Shared Social Trauma: An Analysis & Defense

Judith Carlisle & Carl Craver

Abstract:

Numerous historians and cultural theorists argue that the concept of “trauma” applies not just to individuals but to the social groups of which they are members as well. This idea has received considerable push back, both from methodological individualists, who believe that social trauma can be analyzed without remainder into the traumas of individuals, and from opponents of the extended mind, who object that that the idea of trauma has no application to groups precisely because groups do not have minds (or minds of the right sort) to experience trauma in the first place. In this paper, we offer an analysis of what social trauma is, using examples to illustrate how social groups can properly be said to be the subject of traumatic events and their aftereffects.

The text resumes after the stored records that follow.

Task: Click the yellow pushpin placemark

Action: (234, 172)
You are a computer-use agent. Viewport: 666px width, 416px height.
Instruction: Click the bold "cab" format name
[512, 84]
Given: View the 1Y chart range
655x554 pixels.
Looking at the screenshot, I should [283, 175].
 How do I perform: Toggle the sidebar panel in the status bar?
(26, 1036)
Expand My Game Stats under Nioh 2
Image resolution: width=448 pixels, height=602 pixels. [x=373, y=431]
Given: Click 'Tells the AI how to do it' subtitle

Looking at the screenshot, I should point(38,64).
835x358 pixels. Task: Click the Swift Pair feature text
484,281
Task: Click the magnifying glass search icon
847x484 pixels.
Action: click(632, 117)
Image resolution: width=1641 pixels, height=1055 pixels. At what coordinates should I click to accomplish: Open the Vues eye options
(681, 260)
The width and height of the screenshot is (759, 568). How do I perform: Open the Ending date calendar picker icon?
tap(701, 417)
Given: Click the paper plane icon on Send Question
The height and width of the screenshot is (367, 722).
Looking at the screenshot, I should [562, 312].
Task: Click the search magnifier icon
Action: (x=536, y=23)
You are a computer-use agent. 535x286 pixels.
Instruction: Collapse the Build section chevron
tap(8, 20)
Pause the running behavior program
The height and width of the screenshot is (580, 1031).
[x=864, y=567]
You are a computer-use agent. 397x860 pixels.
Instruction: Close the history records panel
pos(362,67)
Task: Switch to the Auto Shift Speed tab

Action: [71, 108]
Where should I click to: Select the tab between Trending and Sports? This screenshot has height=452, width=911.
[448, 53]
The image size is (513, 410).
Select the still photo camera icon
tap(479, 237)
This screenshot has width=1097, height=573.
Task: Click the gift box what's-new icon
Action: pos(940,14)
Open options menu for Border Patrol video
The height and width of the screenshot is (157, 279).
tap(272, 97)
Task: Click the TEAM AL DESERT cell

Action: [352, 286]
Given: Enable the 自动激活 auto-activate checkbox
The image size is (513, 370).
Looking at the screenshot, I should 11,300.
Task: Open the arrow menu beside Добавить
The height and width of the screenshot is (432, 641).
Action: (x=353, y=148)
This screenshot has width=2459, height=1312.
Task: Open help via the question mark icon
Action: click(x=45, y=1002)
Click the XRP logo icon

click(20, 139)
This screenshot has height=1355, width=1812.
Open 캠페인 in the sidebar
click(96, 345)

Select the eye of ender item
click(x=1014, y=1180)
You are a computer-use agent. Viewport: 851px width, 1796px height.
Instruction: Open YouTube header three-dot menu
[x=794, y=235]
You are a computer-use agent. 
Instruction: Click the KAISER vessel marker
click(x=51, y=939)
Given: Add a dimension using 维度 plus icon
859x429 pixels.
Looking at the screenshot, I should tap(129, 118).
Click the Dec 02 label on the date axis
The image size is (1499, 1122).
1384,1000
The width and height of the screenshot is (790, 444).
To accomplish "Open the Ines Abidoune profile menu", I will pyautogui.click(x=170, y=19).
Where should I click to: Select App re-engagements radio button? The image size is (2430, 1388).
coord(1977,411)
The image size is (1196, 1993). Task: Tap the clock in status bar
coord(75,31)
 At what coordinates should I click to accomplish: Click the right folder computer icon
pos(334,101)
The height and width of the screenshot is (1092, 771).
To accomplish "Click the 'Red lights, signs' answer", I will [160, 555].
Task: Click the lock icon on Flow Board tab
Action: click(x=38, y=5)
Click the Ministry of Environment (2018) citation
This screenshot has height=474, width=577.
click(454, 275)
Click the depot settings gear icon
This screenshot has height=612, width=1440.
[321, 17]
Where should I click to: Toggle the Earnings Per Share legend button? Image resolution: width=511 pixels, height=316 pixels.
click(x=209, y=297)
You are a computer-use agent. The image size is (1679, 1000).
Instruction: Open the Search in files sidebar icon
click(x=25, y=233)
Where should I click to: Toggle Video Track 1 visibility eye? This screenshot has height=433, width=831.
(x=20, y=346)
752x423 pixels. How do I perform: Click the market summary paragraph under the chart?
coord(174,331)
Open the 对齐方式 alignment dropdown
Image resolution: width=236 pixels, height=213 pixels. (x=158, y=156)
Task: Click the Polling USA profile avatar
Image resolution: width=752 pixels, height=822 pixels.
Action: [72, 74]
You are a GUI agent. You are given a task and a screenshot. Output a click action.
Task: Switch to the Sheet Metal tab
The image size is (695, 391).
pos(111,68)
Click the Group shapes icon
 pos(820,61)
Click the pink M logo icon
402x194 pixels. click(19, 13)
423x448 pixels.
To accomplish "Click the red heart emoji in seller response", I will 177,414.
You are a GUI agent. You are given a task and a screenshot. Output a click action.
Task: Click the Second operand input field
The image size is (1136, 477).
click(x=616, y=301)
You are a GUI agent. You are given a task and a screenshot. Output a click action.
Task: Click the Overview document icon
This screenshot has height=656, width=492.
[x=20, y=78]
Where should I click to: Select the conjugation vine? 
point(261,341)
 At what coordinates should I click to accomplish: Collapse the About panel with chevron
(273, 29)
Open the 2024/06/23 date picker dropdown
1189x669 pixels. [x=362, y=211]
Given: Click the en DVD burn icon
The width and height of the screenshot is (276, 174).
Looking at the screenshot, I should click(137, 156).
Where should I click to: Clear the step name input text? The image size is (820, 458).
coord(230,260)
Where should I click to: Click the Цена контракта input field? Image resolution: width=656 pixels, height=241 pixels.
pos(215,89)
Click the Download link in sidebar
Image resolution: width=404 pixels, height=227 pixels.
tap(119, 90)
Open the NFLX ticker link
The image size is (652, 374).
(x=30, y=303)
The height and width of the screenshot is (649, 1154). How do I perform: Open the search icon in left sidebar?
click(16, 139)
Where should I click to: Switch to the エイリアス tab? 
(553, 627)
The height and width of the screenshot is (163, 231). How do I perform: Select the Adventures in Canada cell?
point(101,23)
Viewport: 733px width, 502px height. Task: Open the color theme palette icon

Our argument for this thesis begins with an analogy: Social groups respond to traumatic events, sometimes the very same traumatic events, in ways that share many features with the kinds of changes people undergo when they are traumatized. Just as individuals can experience negative events, so too can groups. Just as individuals can adopt coping strategies and display pathological patterns of behavior in light of these events, so too can groups. Importantly, the proposed extension has an important interventional upshot for those who would use science as a basis for building a better world. In dealing with group trauma, we often need to recognize and address at least two different strata of intervention in an effort to cope and heal: both the individual and its social environment might need to change at once. Without such recognition, traumatized groups (e.g., societies, corporations, cultural groups) are structured to replicate and regenerate cycles of trauma over time, both in individuals and in the groups they partly compose.